D.I. Kim Stone #11 by Angela Marsons
Publsihed on: July 11, 2019
Are all the books in the D.I. Kim Stone series this good? Child’s Play is my first Angela Marsons book to read and review and true to the words on the cover – I couldn’t put it down.
Finally we’re playing a game. A game that I have chosen. I give one last push of the roundabout and stand back. ‘You really should have played with me,’ I tell her again although I know she can no longer hear.
Late one summer evening, Detective Kim Stone arrives at Haden Hill Park to the scene of a horrific crime: a woman in her sixties tied to a swing with barbed wire and an X carved into the back of her neck.
The victim, Belinda Evans, was a retired college Professor of Child Psychology. As Kim and her team search her home, they find an overnight bag packed and begin to unravel a complex relationship between Belinda and her sister Veronica.

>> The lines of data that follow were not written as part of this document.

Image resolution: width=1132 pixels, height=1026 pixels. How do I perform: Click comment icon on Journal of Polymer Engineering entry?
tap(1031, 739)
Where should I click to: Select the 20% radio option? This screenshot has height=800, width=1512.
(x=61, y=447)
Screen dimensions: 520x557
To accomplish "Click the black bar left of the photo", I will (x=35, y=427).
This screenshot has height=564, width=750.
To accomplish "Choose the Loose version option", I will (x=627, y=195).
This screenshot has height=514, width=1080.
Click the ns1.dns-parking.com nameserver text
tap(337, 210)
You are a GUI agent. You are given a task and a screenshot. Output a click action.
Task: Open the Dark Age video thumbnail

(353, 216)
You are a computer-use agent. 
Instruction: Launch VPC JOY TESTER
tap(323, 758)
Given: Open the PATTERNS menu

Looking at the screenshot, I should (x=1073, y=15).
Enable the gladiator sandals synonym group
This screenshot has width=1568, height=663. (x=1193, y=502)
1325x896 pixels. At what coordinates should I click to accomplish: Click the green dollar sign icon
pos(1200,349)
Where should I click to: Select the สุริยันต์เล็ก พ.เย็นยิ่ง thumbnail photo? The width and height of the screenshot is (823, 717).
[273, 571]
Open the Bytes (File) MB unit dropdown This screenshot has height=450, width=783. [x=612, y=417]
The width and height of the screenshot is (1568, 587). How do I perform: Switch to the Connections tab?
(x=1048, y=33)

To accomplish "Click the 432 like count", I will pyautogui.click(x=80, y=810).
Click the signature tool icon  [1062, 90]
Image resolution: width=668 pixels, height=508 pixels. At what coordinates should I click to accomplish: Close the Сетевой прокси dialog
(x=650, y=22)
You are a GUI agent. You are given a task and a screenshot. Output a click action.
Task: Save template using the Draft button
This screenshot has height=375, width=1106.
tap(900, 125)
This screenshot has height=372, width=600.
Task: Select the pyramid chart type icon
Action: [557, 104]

Then two more bodies are found bearing the same distinctive markings, and Kim knows she is on the hunt for a ritualistic serial killer. Linking the victims, Kim discovers they were involved in annual tournaments for gifted children and were on their way to the next event.
With DS Penn immersed in the murder case of a young man, Kim and her team are already stretched and up against one of the most ruthless killer’s they’ve ever encountered. The clues lie in investigating every child who attended the tournaments, dating back decades.
Faced with hundreds of potential leads and a bereaved sister who is refusing to talk, can Kim get inside the mind of a killer and stop another murder before it’s too late?
I was hooked at the prologue. The unsettling setup scene for this detective book/thriller was very disturbing, yet I found myself deeply engrossed in it. The mental picture painted in my mind was haunting my thoughts as I read through it. Even now as I write the review I still see what my mind created through the words of the book.
Child’s Play follows two different story lines and investigations. The main story begins by introducing us to the victim’s sister. A sister who isn’t cooperative at all, but why? And that’s what D.I. Stone can’t quite make sense of. She’s uncooperative in a way that immediately tells you there is an underlying tone of dislike between the sisters that goes beyond normal personality differences. No, this sibling relationship was complex and strange and down right bizarre. So bizarre that it was captivating and became a mystery unto itself. DI Stone and her crew can feel it too and continue trying to unravel this relationship if they don’t necessarily feel it relates directly to the murder. Even now after I have read the book I look back at this unique bond between the two and have so many questions that I still want explained. The book does eventually address most, but there are some that linger in my head unanswered.
The second story line is one that surprised me. Penn is on loan to his old team so he can attend the trial of a man they arrested for murder. But barely before this trial gets underway little things start to unravel or change suddenly forcing the question “What is going on?” or “What is causing these events to occur now – during the trial?” What surprised me was how much I enjoyed this second mystery and when the book switched over to it I was just as engaged as I was in the main story line.
Overall, I appreciated all the research that went into this novel, plus I learned some new facts about child prodigies that I did not previously know. Facts that had me going to wiki to look up and find more information on.
I highly recommend this book to everyone. But, of course, especially for those who like detective stories, police procedurals, and serial killer mysteries.
Thank you to NetGalley and Bookouture for my advanced copy of this book to read. All opinions expressed are my own.